No Such Thing as a Free Donor
Puzzled about why your online donors aren’t renewing? Simple ... they’re different, those donors who give online. For a time, prevailing conventional wisdom was that a donor acquired online is most likely to renew online.
And the great hope was that online donors would be so much cheaper to re-solicit because we wouldn’t have to spend money on postage and printing and production … we could just e-mail them!
It wouldn’t be quite like raising money in a bank vault, but dreamy looks crossed fundraisers’ faces everywhere as they thought about how fantastic the cost-to-raise-a-dollar ratios would look for online donors. So much for conventional wisdom.
Today, we know a lot more. Online donors don’t respond uniformly to re-solicitation efforts any more than those acquired with direct mail.
A lot of them respond better to direct mail than e-mail campaigns, in fact, blowing a big hole in the theory that they would be cheaper to re-solicit than those direct mail donors we have to spend so much money on.
Fundraisers who raise the most from online donors are contacting them with every media in the arsenal … e-mail, phone and mail in strategic coordination. They know if they don’t, online-acquired donors won’t be with them for long.
No simple solution
Online donors are proving to us yet again that all donors are not created equal, and our success in retaining them and upgrading their level of giving depends on how fully we understand them in all their quirkiness.
Certainly, every organization must conduct its own testing to determine if the following intelligence about online donors holds true, but years of testing and tracking and detailed analysis tell us that, in general, online-acquired donors have a lower retention rate and a lower lifetime value than direct mail-acquired donors.
No medium — mail, telephone, e-mail or any combination thereof — works as well with online-acquired donors as it does with their direct mail counterparts. Which isn’t to say it’s not worth bothering; it just means we need to consider them differently and have an aggressive retention strategy to keep as many of them as we can.

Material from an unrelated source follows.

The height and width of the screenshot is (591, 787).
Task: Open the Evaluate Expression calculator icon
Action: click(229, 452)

Testing with some nonprofits shows a difference in their responsiveness to special appeals versus renewal notices, interestingly. For one group, online donors’ gifts to special appeals accounted for only half the percentage of additional gifts from direct mail-acquired donors, but response to renewals was roughly the same.
When analyzing the cost to acquire them, a significant portion of online donors are not “free” after all.

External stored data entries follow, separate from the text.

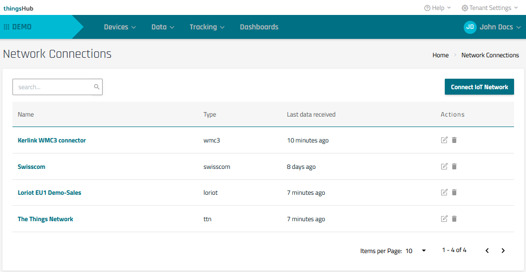Edit the Kerlink WMC3 connector entry
The height and width of the screenshot is (272, 526).
coord(444,140)
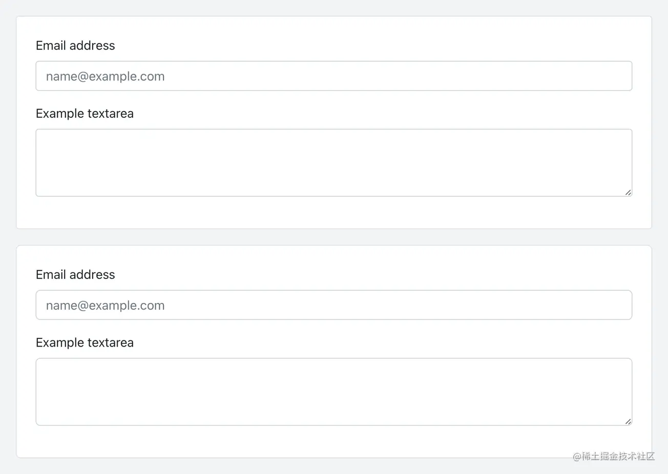Click the first card's "Email address" label
This screenshot has height=474, width=668.
[x=75, y=46]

Regular match-back analysis indicates that anywhere from 20 percent to 50 percent of online donors received a direct mail acquisition piece in the weeks preceding their contribution. Unlike donors who find their way to your Web site on their own, a good number of online donors choose to give online simply because it’s the financial transaction method they prefer.
Truly “free” online donors who can’t be matched back to any campaign should be flagged and segmented separately so you can test, test, test to see what media, messaging and offers generate additional giving.
Like they say in fine print on diet commercials, “results are not typical.”
Not all bad news
However, donors acquired online are more valuable than direct mail-acquired donors in the first 18 to 24 months. They aren’t retained as well as direct mail donors, but one thing online-acquired donors are good for is bigger gifts and more of them.
They make larger first contributions and larger subsequent donations, and they often make more gifts per donor annually than direct mail-acquired donors — particularly in the first year.
And finally, the kicker: Online donors are twice as likely to become monthly givers!
Whatever you do, hit up your brand-new online donors with a monthly giving offer. They’re ripe for it. If you have their phone number, use it. Otherwise, send them a monthly giving invitation in the mail. But get that offer in front of them pronto.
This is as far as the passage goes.